Abstract

Multi-Bed FDG PET/CT as applied to oncologic imaging is currently widely and routinely used for assessment of localized and metastatic disease involvement. In the past, based on conventional (single-bed) dynamic PET imaging, standard tracer kinetic modeling techniques have been developed to estimate the FDG uptake rate K i . However, routine clinical multi-bed FDG PET imaging commonly involves a single time frame per bed, i.e. static imaging, and the standardized uptake value (SUV), a surrogate of metabolic activity, is employed to estimate the uptake rate K i . The accuracy depends on two conditions: (i) in the voxel or region of interest, contribution of non-phosphorylated FDG is negligible relative to phosphorylated FDG, and (ii) time integral of plasma FDG concentration is proportional to injected dose divided by lean body mass, which can fail in clinical FDG PET imaging and pose problems in differentiating malignant from benign tumors.

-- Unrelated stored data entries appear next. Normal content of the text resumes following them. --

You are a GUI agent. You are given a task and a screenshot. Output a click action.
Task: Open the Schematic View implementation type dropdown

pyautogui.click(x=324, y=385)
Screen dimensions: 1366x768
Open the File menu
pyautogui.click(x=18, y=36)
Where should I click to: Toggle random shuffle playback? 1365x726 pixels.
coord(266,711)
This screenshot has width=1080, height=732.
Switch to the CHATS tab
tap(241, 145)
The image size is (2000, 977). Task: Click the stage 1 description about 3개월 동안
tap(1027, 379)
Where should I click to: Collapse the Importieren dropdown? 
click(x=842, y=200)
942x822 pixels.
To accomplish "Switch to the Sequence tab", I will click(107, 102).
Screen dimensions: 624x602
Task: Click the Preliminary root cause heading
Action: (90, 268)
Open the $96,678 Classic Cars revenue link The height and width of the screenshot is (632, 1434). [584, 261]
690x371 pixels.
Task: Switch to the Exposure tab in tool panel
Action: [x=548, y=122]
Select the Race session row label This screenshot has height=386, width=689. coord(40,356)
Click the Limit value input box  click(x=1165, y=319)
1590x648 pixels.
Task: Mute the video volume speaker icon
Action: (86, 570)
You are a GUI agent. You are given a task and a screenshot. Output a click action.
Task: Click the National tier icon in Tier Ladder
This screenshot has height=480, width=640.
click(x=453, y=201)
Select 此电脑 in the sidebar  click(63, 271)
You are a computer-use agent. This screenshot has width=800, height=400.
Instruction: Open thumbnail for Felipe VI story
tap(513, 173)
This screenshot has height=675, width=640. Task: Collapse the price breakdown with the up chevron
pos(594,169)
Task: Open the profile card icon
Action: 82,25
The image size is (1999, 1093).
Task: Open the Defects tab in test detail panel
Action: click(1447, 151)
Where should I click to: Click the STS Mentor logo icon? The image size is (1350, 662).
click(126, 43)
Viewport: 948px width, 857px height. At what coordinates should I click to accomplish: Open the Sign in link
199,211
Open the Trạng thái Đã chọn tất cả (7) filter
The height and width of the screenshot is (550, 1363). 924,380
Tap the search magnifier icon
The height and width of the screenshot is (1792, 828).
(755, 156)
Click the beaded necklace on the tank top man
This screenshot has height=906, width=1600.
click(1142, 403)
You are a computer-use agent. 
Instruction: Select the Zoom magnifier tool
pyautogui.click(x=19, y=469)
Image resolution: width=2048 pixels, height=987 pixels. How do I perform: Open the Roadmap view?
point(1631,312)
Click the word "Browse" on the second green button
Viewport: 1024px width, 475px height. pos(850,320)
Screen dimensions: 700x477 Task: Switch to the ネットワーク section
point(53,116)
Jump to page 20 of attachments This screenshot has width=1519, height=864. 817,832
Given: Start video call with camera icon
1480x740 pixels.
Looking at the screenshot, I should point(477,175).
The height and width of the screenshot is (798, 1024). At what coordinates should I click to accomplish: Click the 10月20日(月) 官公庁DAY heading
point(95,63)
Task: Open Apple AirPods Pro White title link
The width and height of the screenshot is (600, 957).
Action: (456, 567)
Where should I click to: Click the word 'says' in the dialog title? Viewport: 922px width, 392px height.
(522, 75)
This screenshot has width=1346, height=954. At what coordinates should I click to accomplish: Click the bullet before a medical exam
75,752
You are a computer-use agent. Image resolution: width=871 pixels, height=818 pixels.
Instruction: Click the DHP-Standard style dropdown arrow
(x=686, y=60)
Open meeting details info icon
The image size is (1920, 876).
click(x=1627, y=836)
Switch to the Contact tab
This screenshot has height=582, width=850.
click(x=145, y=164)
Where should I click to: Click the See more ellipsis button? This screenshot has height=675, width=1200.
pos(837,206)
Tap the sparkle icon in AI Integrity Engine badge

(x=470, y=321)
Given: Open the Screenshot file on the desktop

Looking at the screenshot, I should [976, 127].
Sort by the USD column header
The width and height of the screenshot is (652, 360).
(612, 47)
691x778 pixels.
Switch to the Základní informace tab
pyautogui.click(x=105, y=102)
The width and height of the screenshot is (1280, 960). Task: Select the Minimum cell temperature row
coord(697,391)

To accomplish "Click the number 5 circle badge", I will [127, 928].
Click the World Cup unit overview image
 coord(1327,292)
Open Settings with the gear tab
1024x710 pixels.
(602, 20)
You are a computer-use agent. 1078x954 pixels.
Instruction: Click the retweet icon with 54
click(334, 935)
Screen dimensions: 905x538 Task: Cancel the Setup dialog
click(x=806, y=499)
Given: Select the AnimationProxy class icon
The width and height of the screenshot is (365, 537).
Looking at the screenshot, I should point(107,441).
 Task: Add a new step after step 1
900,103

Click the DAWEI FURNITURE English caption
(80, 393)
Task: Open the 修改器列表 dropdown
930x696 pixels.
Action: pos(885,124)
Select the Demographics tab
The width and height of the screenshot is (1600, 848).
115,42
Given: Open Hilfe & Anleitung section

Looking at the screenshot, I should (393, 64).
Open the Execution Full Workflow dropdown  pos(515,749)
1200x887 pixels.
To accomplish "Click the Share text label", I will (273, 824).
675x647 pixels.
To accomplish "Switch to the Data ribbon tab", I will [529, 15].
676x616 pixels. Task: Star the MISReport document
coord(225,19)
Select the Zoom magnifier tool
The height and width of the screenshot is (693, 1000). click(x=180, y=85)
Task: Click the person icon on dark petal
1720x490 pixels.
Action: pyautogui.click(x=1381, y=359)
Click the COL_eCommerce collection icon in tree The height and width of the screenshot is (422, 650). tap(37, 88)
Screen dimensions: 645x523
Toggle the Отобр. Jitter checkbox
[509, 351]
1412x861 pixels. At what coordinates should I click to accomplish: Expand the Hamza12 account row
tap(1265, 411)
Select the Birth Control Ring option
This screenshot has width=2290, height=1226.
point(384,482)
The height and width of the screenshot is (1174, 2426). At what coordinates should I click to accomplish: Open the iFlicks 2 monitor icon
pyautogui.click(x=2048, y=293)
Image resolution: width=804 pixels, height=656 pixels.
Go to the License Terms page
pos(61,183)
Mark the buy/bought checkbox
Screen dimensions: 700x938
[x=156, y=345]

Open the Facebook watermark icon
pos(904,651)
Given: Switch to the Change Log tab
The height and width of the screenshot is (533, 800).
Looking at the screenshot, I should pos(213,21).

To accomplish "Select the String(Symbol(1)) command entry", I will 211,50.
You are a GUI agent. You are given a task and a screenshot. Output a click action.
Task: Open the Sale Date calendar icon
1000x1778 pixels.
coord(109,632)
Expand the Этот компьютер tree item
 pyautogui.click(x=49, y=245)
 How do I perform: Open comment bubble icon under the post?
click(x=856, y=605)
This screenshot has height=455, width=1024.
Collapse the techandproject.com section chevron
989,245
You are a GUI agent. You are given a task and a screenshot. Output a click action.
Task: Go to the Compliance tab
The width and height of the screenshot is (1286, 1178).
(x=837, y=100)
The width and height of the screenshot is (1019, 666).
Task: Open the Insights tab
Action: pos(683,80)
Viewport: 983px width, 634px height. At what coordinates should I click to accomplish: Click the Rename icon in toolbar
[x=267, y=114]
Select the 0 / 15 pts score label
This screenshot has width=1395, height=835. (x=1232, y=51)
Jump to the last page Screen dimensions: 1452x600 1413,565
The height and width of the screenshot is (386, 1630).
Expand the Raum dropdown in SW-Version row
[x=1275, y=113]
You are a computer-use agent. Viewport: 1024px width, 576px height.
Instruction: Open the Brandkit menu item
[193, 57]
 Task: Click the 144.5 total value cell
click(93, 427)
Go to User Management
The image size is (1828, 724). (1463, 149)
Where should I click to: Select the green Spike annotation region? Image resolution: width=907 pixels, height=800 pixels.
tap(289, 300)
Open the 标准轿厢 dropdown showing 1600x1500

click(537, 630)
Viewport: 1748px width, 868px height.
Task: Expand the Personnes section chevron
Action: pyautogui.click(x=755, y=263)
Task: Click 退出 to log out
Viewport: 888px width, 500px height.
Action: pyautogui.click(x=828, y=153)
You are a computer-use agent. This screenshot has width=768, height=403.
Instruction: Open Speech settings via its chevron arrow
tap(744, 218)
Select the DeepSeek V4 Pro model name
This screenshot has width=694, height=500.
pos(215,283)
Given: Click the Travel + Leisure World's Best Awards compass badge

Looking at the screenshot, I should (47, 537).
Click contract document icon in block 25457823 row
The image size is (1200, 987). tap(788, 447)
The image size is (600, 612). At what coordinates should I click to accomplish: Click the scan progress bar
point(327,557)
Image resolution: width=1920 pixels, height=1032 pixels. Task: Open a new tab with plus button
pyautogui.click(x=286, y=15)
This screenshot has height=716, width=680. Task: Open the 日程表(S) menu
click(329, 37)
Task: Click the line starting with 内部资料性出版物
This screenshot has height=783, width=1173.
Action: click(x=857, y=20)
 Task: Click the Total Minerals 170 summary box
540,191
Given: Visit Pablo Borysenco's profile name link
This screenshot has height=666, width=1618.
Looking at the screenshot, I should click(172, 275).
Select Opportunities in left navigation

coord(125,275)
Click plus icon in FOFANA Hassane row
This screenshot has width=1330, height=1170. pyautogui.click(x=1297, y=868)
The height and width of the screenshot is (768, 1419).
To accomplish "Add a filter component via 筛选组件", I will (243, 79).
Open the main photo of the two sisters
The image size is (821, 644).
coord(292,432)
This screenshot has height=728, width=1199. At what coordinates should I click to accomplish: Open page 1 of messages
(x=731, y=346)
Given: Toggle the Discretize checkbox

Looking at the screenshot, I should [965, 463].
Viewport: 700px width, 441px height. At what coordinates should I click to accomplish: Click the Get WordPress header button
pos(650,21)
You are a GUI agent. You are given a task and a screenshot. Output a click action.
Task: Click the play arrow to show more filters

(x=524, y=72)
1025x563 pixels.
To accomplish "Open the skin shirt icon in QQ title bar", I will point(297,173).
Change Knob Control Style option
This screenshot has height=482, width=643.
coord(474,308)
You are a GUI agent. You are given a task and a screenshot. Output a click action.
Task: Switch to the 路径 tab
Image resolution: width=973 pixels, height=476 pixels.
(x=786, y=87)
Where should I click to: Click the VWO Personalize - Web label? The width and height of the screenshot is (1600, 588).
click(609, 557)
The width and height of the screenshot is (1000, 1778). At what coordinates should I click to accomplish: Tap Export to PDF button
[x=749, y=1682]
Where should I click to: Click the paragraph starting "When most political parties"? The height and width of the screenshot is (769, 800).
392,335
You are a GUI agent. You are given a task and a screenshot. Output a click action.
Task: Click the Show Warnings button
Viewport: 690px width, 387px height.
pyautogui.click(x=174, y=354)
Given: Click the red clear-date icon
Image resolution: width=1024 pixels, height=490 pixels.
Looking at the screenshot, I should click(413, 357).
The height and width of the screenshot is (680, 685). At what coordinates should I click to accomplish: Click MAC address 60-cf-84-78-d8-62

The objective of the proposed work is to facilitate, for the fist time, a transition from static to dynamic multi-bed FDG PET/CT imaging in clinically feasible times where, given the challenge of sparse temporal sampling at each bed, novel dynamic acquisition schemes should be employed to yield quantitative whole-body imaging of FDG uptake. Thus, a set of novel dynamic multi-bed PET image acquisition schemes have been modeled, using Monte Carlo simulations, to quantitatively evaluate the clinical feasibility of the method and optimize the number of passes per bed and the total study duration. It has been determined that a data acquisition scheme consisting of 6 whole-body passes and constant time frames of 45sec produces parametric images with the optimal noise vs. bias performance. Finally, clinical whole-body patient data have been acquired dynamically and results demonstrate the potential of the proposed method in enhancing treatment response monitoring capabilities of clinical PET studies.